One great surprise in films for me that I had not anticipated enjoying as much as I did is The Sapphires, based on a true story and with amazing musical performers who portray the real life girl group during the 1960s. The costumes in the film are so cool and “right on” with the “empire” waistlines, mini- skirts and prints that were popular in the day.
I love films with themes relating to music, but especially when it is with music that is now considered “oldies” by some, and transports the viewer into a different time that really allows them to escape. Not only is the setting during the late 1960s, it is when the Vietnam War was going on strong.

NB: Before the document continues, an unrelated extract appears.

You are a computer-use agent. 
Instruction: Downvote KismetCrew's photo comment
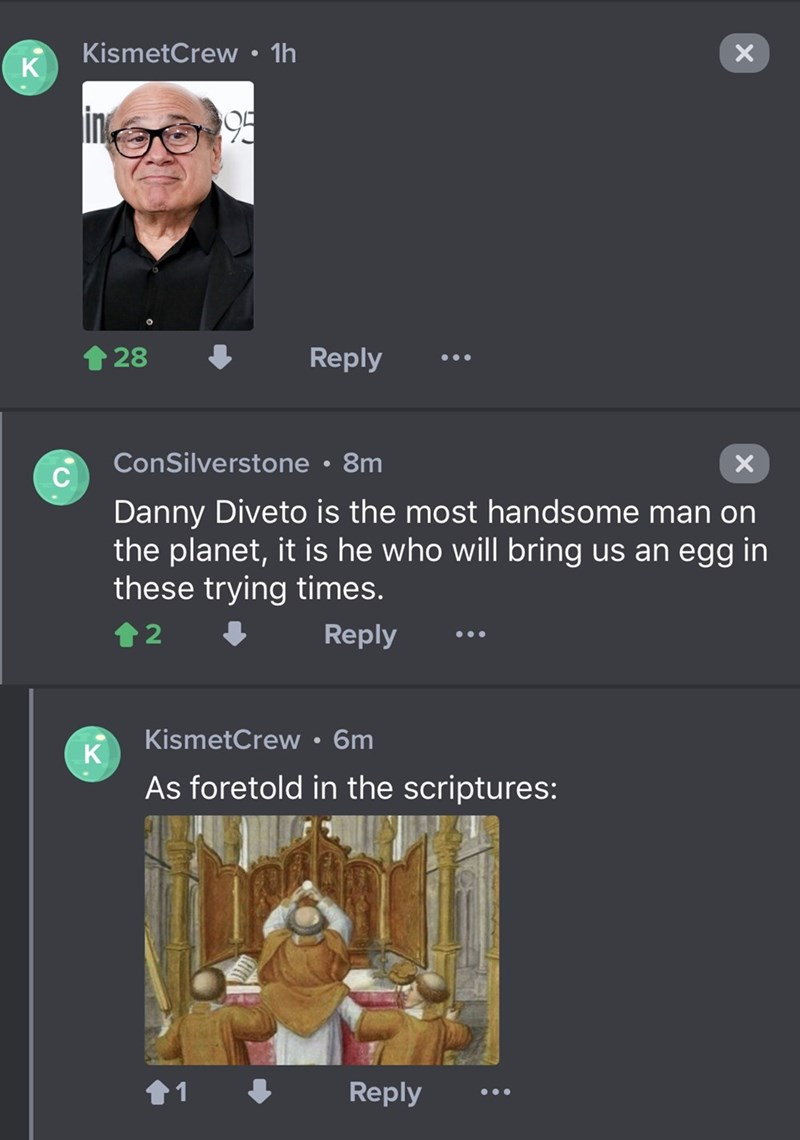pos(221,357)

In Australia, a group of young Aboriginal women, Gail (Deborah Mailman), Cynthia (Miranda Tapsell), Julie (Jessica Mauboy) and Kay (Shari Sebbens) have grown up together and sang as children. As adults and at different points in their life, some decide to set their sites on a singing career – in country music. They face racism in their local community as they try out in a vocal competition, but their conviction is strong. Their dream jobs take a different path as their lives are altered forever when they meet a self -proclaimed music promoter, Dave Lovelace (Chris O’Dowd) at the venue.
I loved all of the actor’s performances, but O’Dowd (Bridesmaids, This is 40, Friends with Kids) is very good, especially in his humorous scenes, but in the dramatic ones as well.
Wayne Blair directs the screenplay by actor/writer/producer, Tony Briggs and Keith Thompson, based on Briggs play. Briggs is son of one of the original vocalists, Laurel Robertson, on who the play and film are based. The story not only relates the adventure of a lifetime for the ladies, but also the injustices and dangers they faced along the way.
I wholeheartedly endorse viewing this film and when you do, get ready to be transported!